● **Exercise**
In the listing below, a line holding "Instruction: Open help" and a line holding "This screenshot has height=425, width=680." mark the range. Retype both exactly, with all lines between them.

● **Dataset records**
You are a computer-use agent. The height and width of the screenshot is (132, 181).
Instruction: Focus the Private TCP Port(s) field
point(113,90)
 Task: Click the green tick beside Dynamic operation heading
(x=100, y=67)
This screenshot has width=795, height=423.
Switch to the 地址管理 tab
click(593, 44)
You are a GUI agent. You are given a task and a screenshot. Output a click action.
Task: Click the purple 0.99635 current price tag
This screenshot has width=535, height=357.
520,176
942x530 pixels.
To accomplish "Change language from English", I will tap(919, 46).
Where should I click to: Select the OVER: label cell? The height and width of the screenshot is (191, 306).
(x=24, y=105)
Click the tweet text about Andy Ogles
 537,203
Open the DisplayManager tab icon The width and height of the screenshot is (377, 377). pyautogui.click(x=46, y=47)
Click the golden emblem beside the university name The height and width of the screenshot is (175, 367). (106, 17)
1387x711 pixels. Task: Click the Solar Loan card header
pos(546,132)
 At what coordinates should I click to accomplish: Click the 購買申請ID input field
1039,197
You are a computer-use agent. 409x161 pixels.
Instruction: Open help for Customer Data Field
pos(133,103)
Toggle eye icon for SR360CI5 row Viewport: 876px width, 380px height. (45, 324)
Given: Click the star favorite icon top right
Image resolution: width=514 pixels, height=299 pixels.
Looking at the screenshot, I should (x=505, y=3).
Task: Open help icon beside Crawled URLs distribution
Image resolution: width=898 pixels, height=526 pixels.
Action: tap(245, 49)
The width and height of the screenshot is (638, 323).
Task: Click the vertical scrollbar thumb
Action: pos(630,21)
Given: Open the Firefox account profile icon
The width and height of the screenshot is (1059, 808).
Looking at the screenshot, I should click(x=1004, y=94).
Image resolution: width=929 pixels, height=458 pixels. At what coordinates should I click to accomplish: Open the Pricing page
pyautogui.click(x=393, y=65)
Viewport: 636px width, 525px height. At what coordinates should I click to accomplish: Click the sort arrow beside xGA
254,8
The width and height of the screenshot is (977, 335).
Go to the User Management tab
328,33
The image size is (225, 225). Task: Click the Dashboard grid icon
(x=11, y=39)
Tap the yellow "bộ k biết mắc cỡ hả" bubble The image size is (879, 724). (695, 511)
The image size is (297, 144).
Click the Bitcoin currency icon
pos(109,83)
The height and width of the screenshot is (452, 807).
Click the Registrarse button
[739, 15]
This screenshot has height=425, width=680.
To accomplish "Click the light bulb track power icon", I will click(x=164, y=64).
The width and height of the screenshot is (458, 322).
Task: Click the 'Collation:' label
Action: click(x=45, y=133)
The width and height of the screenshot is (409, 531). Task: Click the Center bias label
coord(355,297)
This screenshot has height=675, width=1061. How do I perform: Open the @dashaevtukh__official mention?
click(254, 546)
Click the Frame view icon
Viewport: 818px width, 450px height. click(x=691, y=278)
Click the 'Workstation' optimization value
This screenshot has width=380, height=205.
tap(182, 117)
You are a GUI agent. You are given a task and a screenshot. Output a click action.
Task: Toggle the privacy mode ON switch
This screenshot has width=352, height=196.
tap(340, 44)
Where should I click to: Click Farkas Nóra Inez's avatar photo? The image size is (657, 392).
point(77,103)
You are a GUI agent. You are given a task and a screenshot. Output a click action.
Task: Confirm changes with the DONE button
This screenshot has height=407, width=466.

● **Completed exercise**
Instruction: Open help for Customer Data Field
pos(133,103)
Toggle eye icon for SR360CI5 row Viewport: 876px width, 380px height. (45, 324)
Given: Click the star favorite icon top right
Image resolution: width=514 pixels, height=299 pixels.
Looking at the screenshot, I should (x=505, y=3).
Task: Open help icon beside Crawled URLs distribution
Image resolution: width=898 pixels, height=526 pixels.
Action: tap(245, 49)
The width and height of the screenshot is (638, 323).
Task: Click the vertical scrollbar thumb
Action: pos(630,21)
Given: Open the Firefox account profile icon
The width and height of the screenshot is (1059, 808).
Looking at the screenshot, I should click(x=1004, y=94).
Image resolution: width=929 pixels, height=458 pixels. At what coordinates should I click to accomplish: Open the Pricing page
pyautogui.click(x=393, y=65)
Viewport: 636px width, 525px height. At what coordinates should I click to accomplish: Click the sort arrow beside xGA
254,8
The width and height of the screenshot is (977, 335).
Go to the User Management tab
328,33
The image size is (225, 225). Task: Click the Dashboard grid icon
(x=11, y=39)
Tap the yellow "bộ k biết mắc cỡ hả" bubble The image size is (879, 724). (695, 511)
The image size is (297, 144).
Click the Bitcoin currency icon
pos(109,83)
The height and width of the screenshot is (452, 807).
Click the Registrarse button
[739, 15]
This screenshot has height=425, width=680.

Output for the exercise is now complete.